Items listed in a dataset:
*** Begin section ***
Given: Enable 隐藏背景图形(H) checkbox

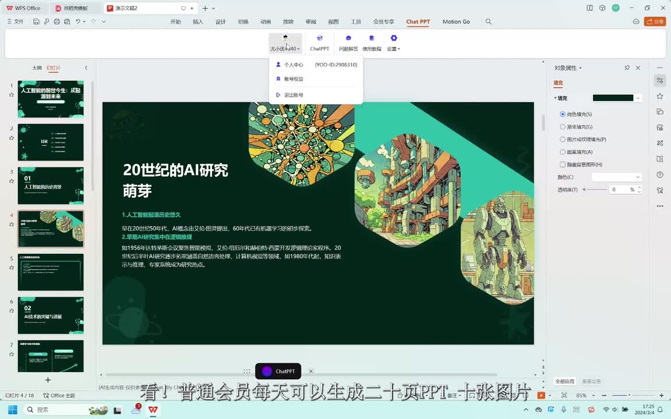Looking at the screenshot, I should click(x=563, y=165).
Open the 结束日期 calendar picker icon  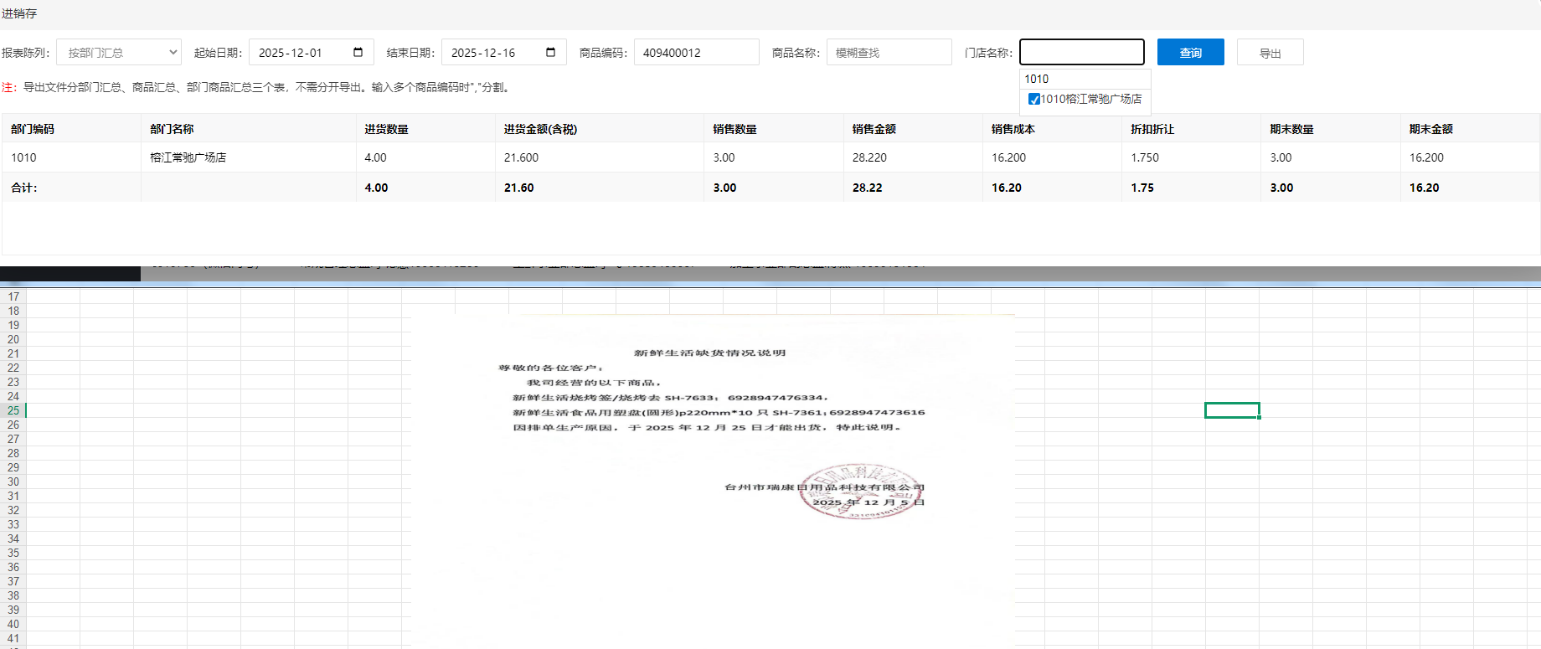pyautogui.click(x=550, y=52)
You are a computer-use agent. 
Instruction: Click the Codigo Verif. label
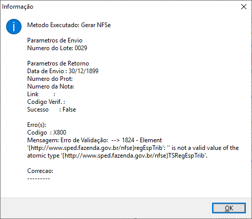[46, 102]
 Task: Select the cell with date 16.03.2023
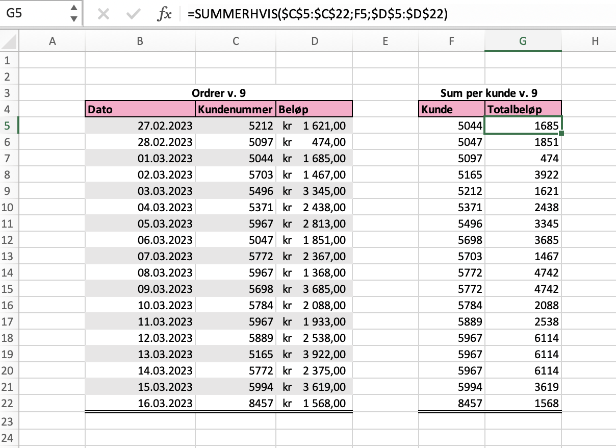coord(140,403)
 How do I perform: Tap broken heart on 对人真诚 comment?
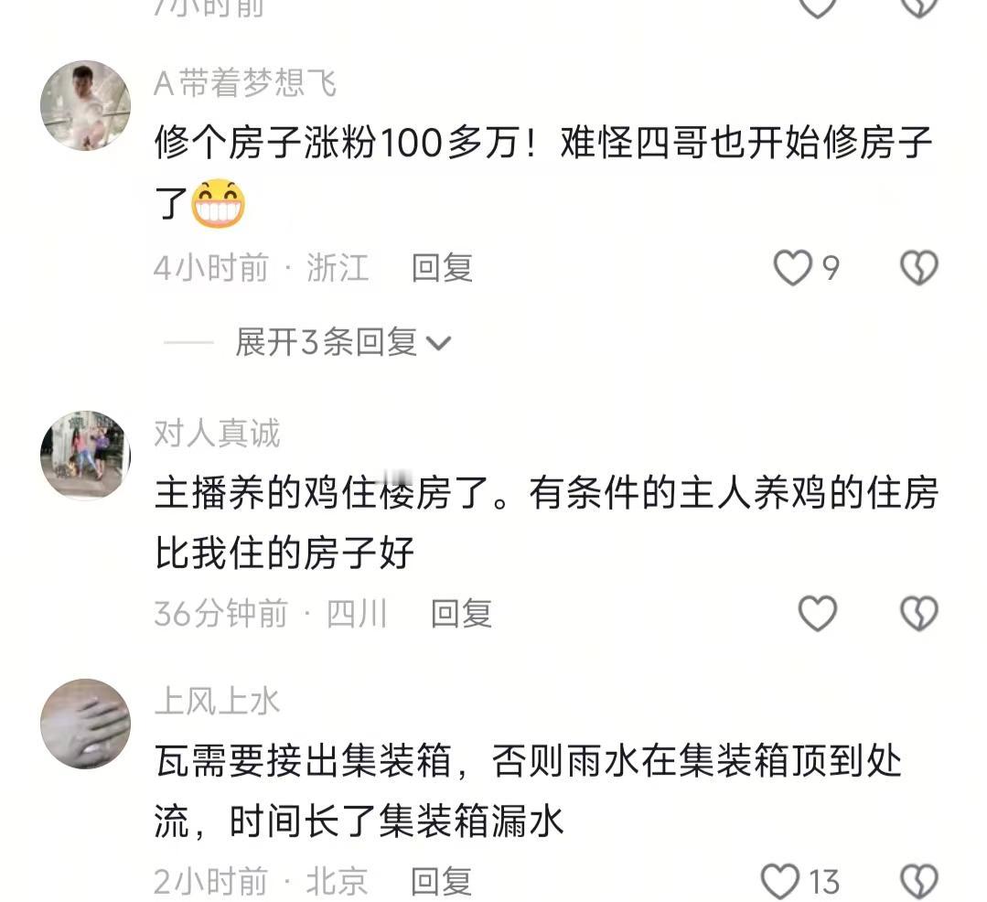click(x=919, y=613)
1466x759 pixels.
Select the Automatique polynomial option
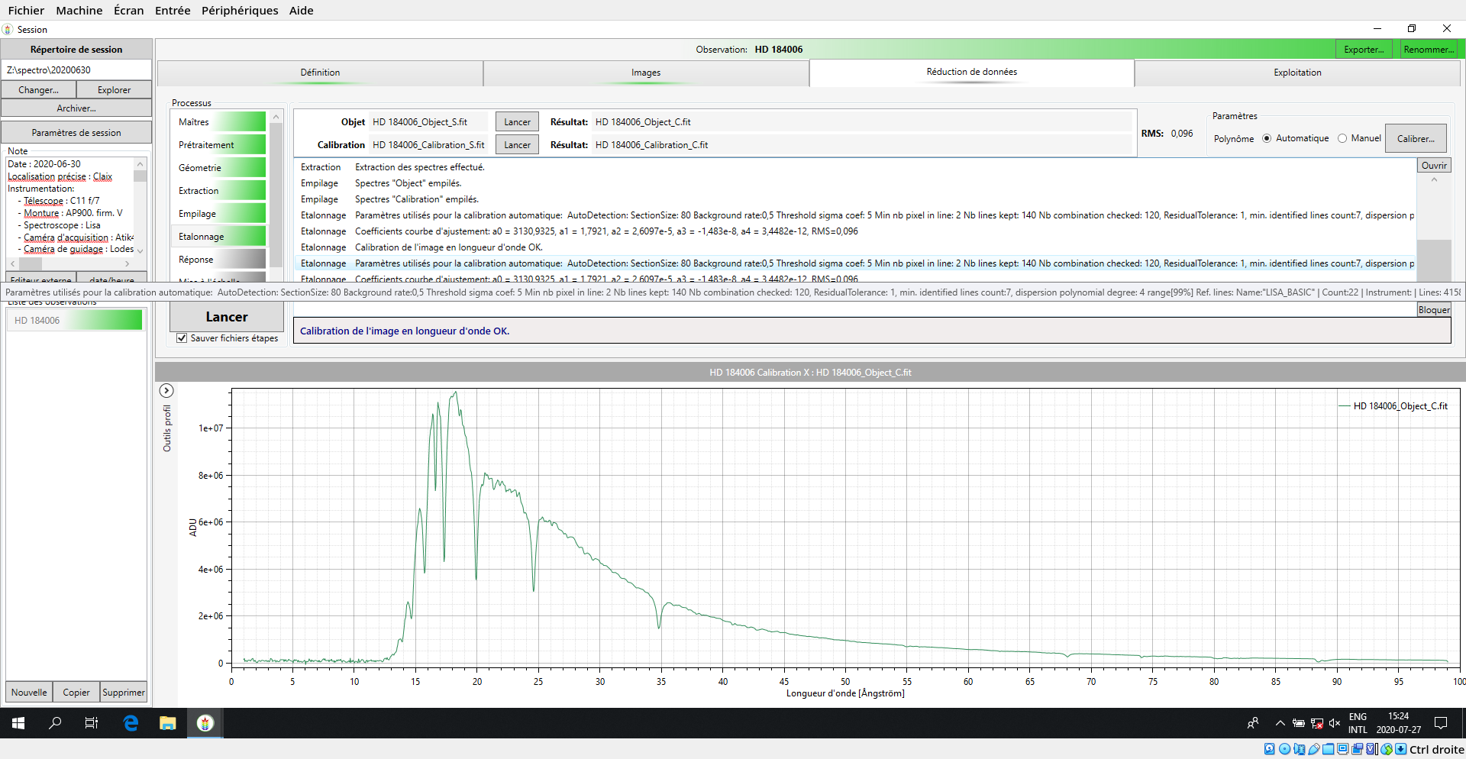click(1267, 139)
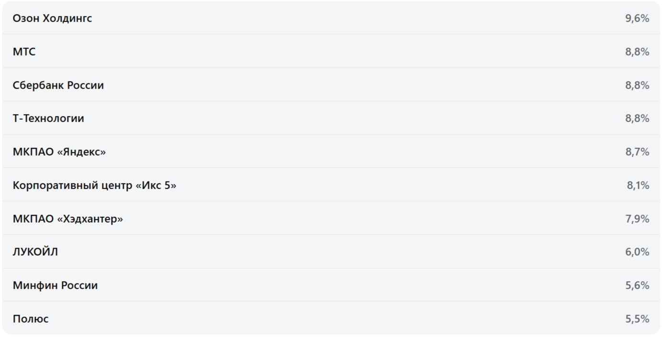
*** End section ***
- Your assignment:
The output must match, line for line, the span from the line containing "How do I perform: Tap" through the end of the data, with the pictures removed.

- Solution to this task:
 How do I perform: Tap broken heart on 对人真诚 comment?
click(x=919, y=613)
1466x759 pixels.
Select the Automatique polynomial option
click(1267, 139)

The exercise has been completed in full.